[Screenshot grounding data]

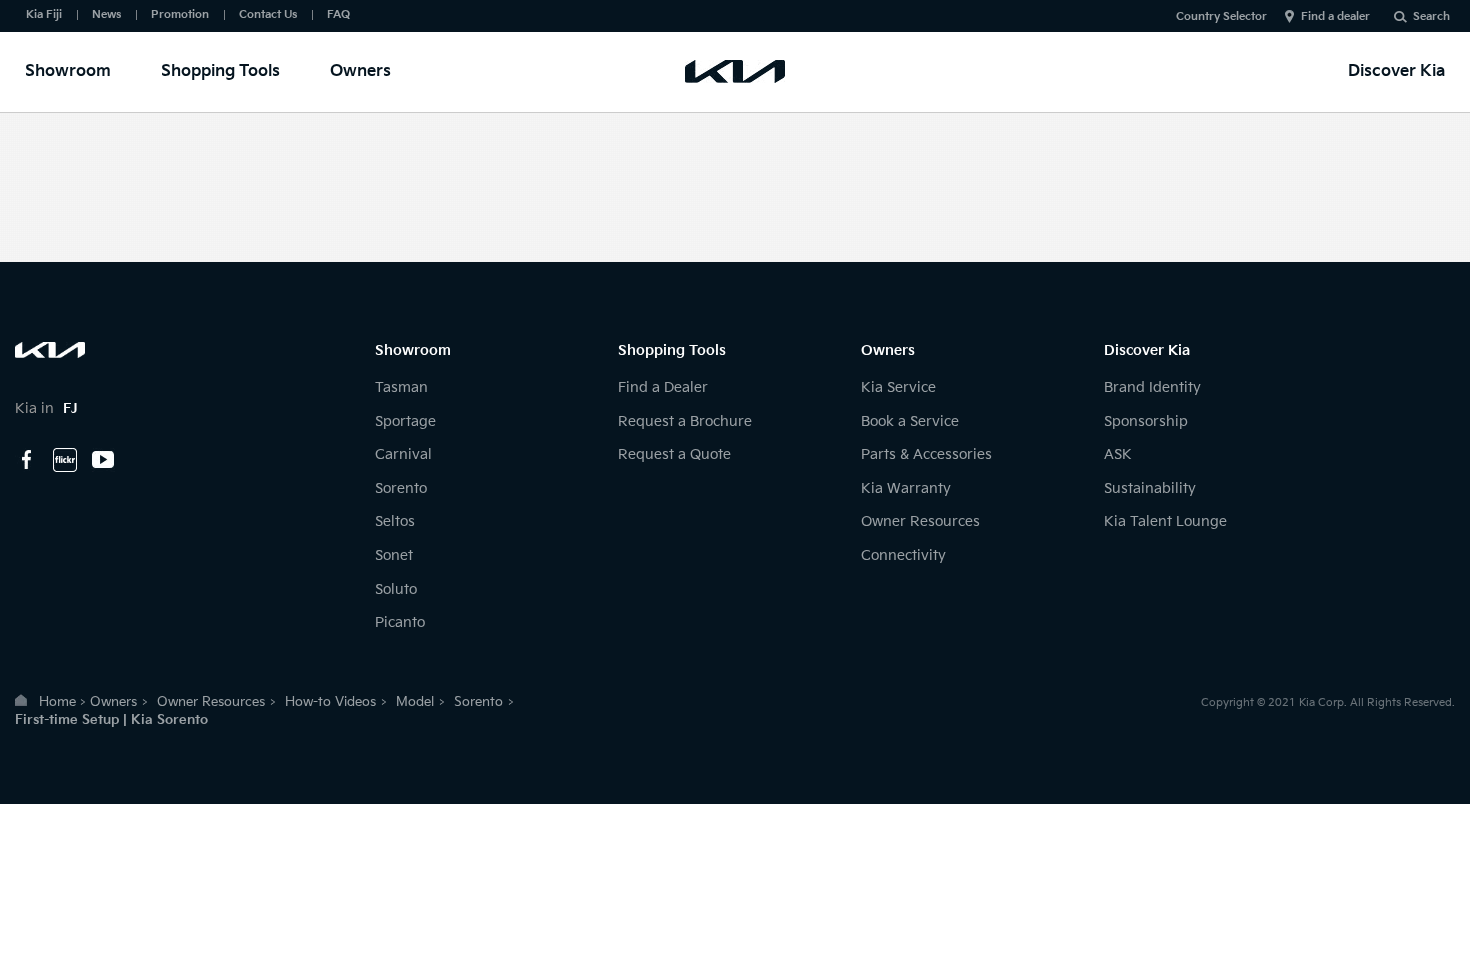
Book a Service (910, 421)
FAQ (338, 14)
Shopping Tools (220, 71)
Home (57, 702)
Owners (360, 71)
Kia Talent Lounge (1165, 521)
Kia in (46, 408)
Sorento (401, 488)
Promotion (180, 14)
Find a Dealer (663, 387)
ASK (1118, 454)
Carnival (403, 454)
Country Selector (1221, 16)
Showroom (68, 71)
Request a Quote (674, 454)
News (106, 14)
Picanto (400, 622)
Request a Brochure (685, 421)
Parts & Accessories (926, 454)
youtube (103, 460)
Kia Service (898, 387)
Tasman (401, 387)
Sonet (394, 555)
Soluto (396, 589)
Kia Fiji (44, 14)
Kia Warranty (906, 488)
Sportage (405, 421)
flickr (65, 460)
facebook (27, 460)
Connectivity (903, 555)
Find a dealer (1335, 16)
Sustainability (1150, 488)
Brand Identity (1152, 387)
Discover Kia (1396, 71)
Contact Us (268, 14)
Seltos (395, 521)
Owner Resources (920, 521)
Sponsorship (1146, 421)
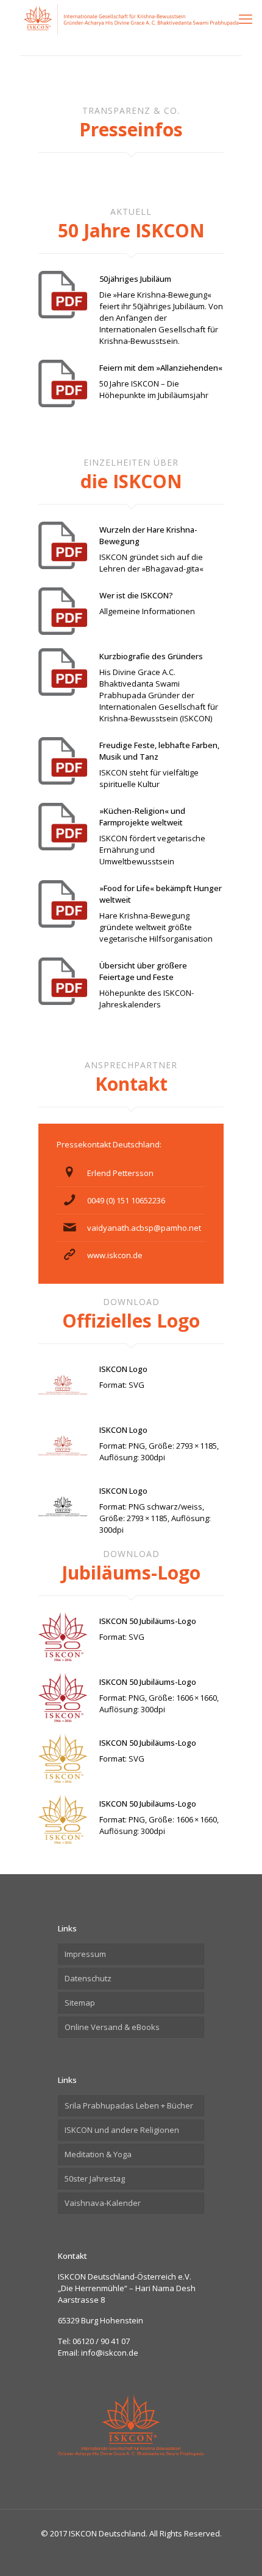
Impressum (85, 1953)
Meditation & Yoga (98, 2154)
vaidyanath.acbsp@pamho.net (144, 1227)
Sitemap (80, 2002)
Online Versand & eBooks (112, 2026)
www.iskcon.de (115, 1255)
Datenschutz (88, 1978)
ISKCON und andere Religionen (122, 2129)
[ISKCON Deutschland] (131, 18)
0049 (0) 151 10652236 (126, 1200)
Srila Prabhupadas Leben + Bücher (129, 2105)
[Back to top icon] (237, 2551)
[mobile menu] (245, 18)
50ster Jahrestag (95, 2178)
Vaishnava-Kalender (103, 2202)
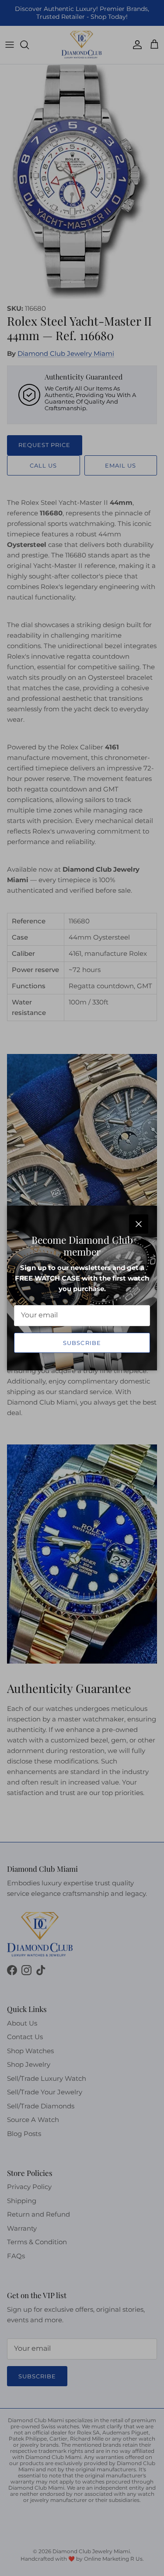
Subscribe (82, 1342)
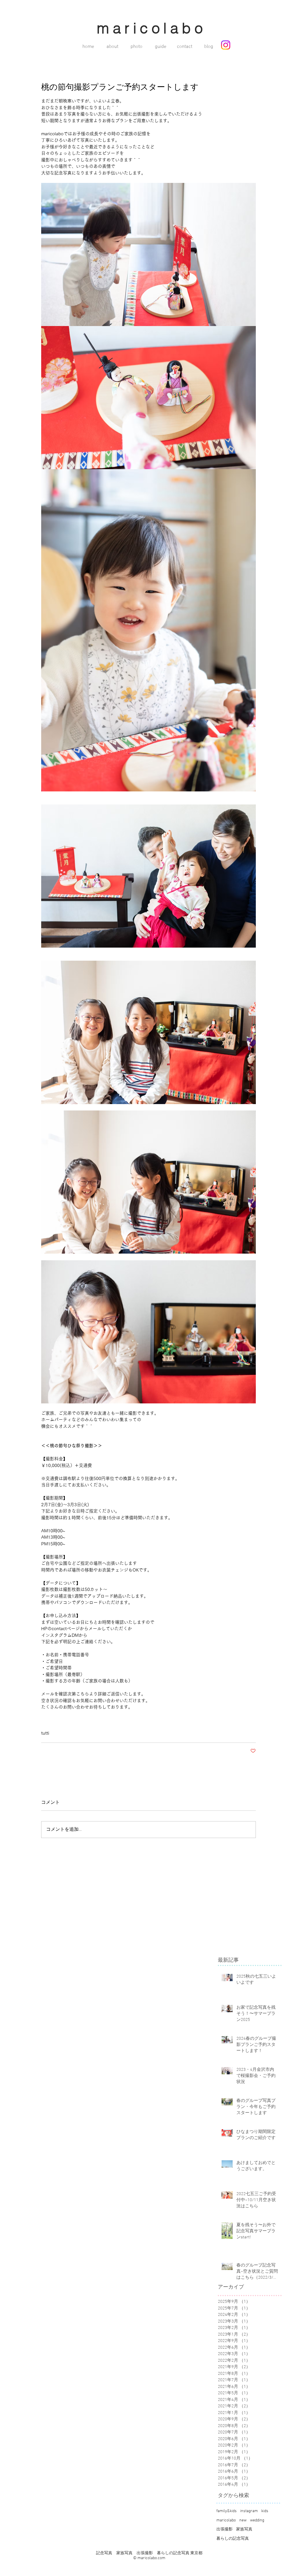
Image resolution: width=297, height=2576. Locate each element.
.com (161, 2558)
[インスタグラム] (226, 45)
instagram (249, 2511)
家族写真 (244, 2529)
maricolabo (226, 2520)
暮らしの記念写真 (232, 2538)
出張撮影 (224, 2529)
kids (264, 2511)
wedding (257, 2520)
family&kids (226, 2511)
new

## EXERCISE INSTRUCTIONS
Give the entries above again, exactly as written and free of images.

## COMPLETED EXERCISE
Book a Service (910, 421)
FAQ (338, 14)
Shopping Tools (220, 71)
Home (57, 702)
Owners (360, 71)
Kia Talent Lounge (1165, 521)
Kia in (46, 408)
Sorento (401, 488)
Promotion (180, 14)
Find a Dealer (663, 387)
ASK (1118, 454)
Carnival (403, 454)
Country Selector (1221, 16)
Showroom (68, 71)
Request a Quote (674, 454)
News (106, 14)
Picanto (400, 622)
Request a Brochure (685, 421)
Parts & Accessories (926, 454)
youtube (103, 460)
Kia Service (898, 387)
Tasman (401, 387)
Sonet (394, 555)
Soluto (396, 589)
Kia Fiji (44, 14)
Kia Warranty (906, 488)
Sportage (405, 421)
flickr (65, 460)
facebook (27, 460)
Connectivity (903, 555)
Find a dealer (1335, 16)
Sustainability (1150, 488)
Brand Identity (1152, 387)
Discover Kia (1396, 71)
Contact Us (268, 14)
Seltos (395, 521)
Owner Resources (920, 521)
Sponsorship (1146, 421)
Impressum (85, 1953)
Meditation & Yoga (98, 2154)
vaidyanath.acbsp@pamho.net (144, 1227)
Sitemap (80, 2002)
Online Versand & eBooks (112, 2026)
www.iskcon.de (115, 1255)
Datenschutz (88, 1978)
ISKCON und andere Religionen (122, 2129)
[ISKCON Deutschland] (131, 18)
0049 (0) 151 10652236 (126, 1200)
Srila Prabhupadas Leben + Bücher (129, 2105)
[Back to top icon] (237, 2551)
[mobile menu] (245, 18)
50ster Jahrestag (95, 2178)
Vaishnava-Kalender (103, 2202)
Subscribe (82, 1342)
Image resolution: width=297, height=2576. Locate each element.
.com (161, 2558)
[インスタグラム] (226, 45)
instagram (249, 2511)
家族写真 (244, 2529)
maricolabo (226, 2520)
暮らしの記念写真 (232, 2538)
出張撮影 (224, 2529)
kids (264, 2511)
wedding (257, 2520)
family&kids (226, 2511)
new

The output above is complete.